— start Excerpted passage —
In addition, the pressure contacts can compensate for manufacturing tolerances which are encountered in the lengths of the thermocouple conductors and which cannot be avoided during manufacture of the thermocouples, these manufacturing tolerances resulting in a nonuniform contact between the individual thermocouples and the heat-exchangers.

The problems referred to above are solved with structures of the above type in the event that a gaseous heat-exchanging medium is used. In this event, it is always possible to construct the heat-exchangers from individual parts in such a way that the pressure contacts can respectively coact with the individual thermocouples while remaining uniformly in good contact with the heat-exchangers. Where a liquid heatexchanging medium is used, however, at least one of the heatexchangers must be in the form of a hollow tubular structure so as to be capable of conveying along its interior the liquid heat-exchanging medium. As a result such a heat-exchanger does not lend itself to division into a plurality of separate components which are capable of separately coacting with the several thermocouples, and the known, conventional structures cannot reliably compensate for the thermal stresses and longitudinal tolerances of the conductors of the thermocouples.

Therefore, in the case where a thermogenerator is to be constructed in such a way that one of the heat-exchangers thereof will have a hollow tubular structure for conveying in its interior a liquid heat-exchanging medium, care must be taken to see to it that a good heat-conductive contact is reliably maintained between the tubular structure for conveying the liquid heat-exchanging medium and all of the thermocouples even during operation of the generator. Furthermore, care must be taken to see to it that the thermal stresses, which are encountered above all because of the expansion of the conductors of the thermocouples longitudinally, are properly compensated. Finally, it is necessary to compensate for the manufacturing tolerances encountered the lengths of the conductors of the thermocouples.

It is accordingly a primary object of our invention to provide a thermogenerator which will solve the above problems in the case where at least one of the heatexchangers conveys a liquid heat-exchanging medium.

More particularly, it is an object of our invention to provide a thermogenerator having at least one heatexchanger in the form of an elongated hollow tubular structure for conveying in its interior a liquid heat-exchanging medium, while at the same time maintaining proper contact between the latter heatexchanger and the thermocouples, compensating not only for the thermal stresses encountered but also for the'unavoidable manufacturing tolerances.
— end Excerpted passage —
— start Data segment —
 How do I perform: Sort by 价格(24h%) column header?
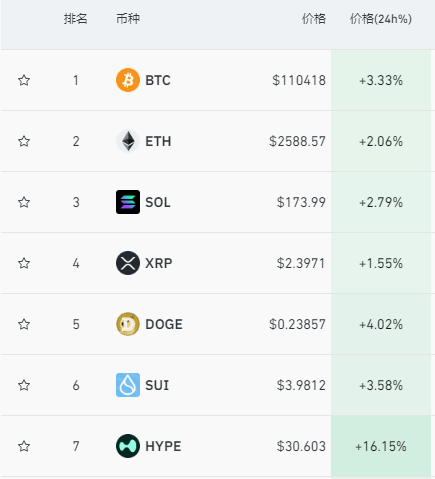[381, 19]
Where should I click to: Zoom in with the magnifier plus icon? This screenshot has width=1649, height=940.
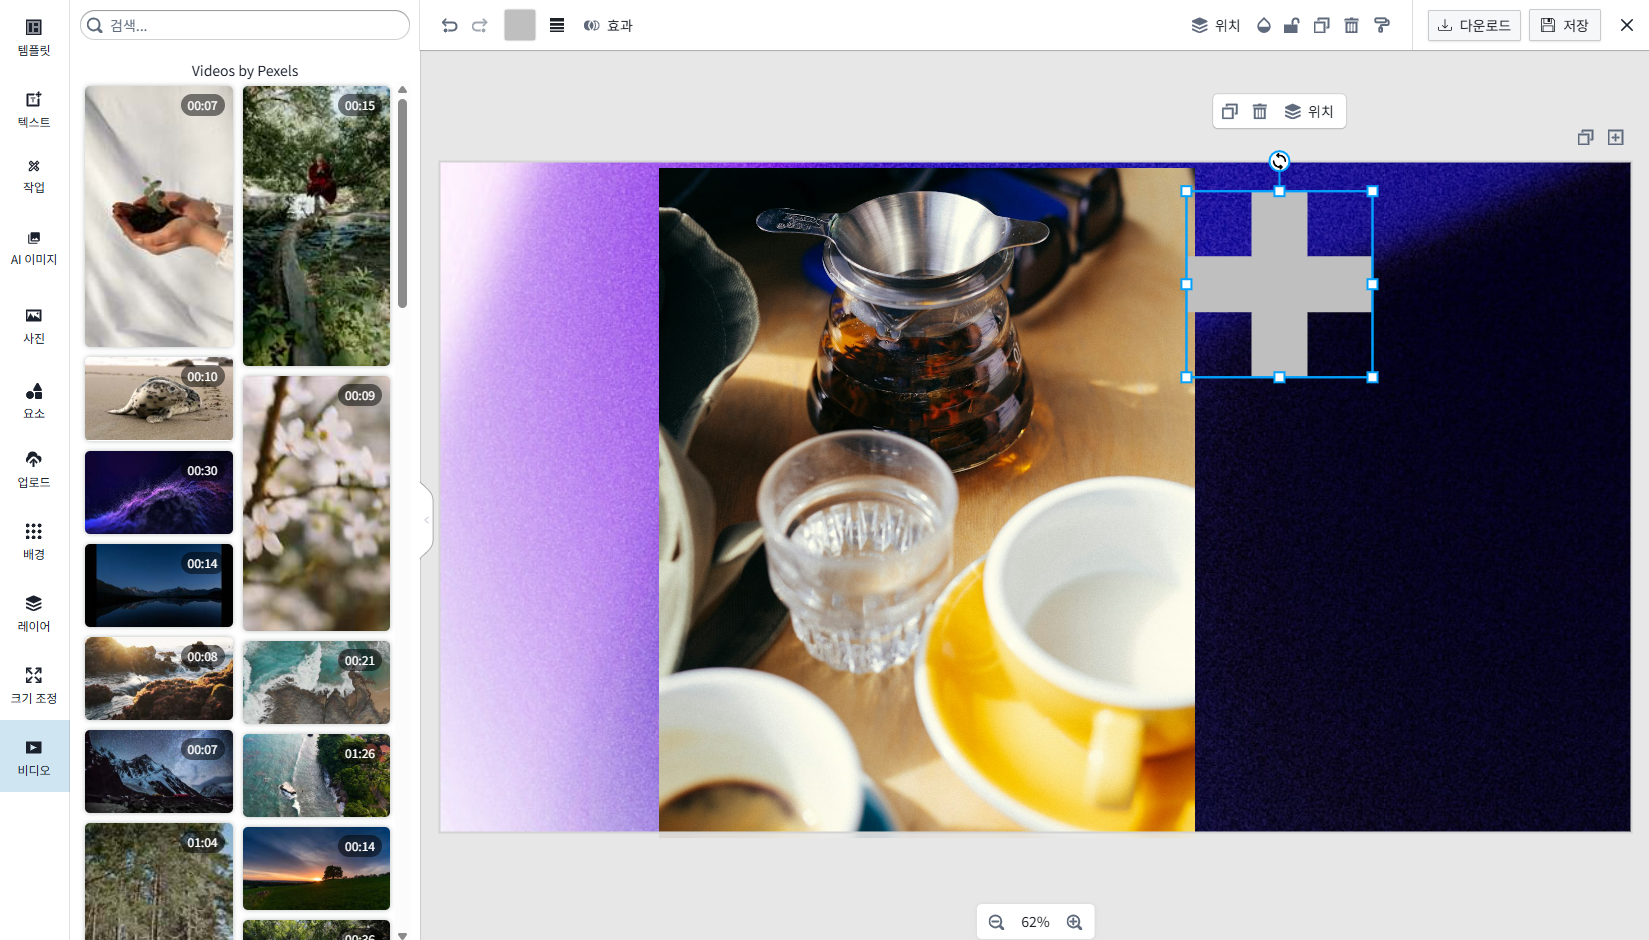pyautogui.click(x=1075, y=922)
— end Data segment —
**Exercise aim:**
Answer these about the thermogenerator passage:
1. What do the manufacturing tolerances in the lengths of the thermocouple conductors result in?
2. What form must at least one of the heat-exchangers take when a liquid heat-exchanging medium is used?
3. Above all, what causes the thermal stresses?

**Task output:**
1. A nonuniform contact between the individual thermocouples and the heat-exchangers.
2. A hollow tubular structure that can convey the liquid heat-exchanging medium along its interior.
3. The longitudinal expansion of the conductors of the thermocouples.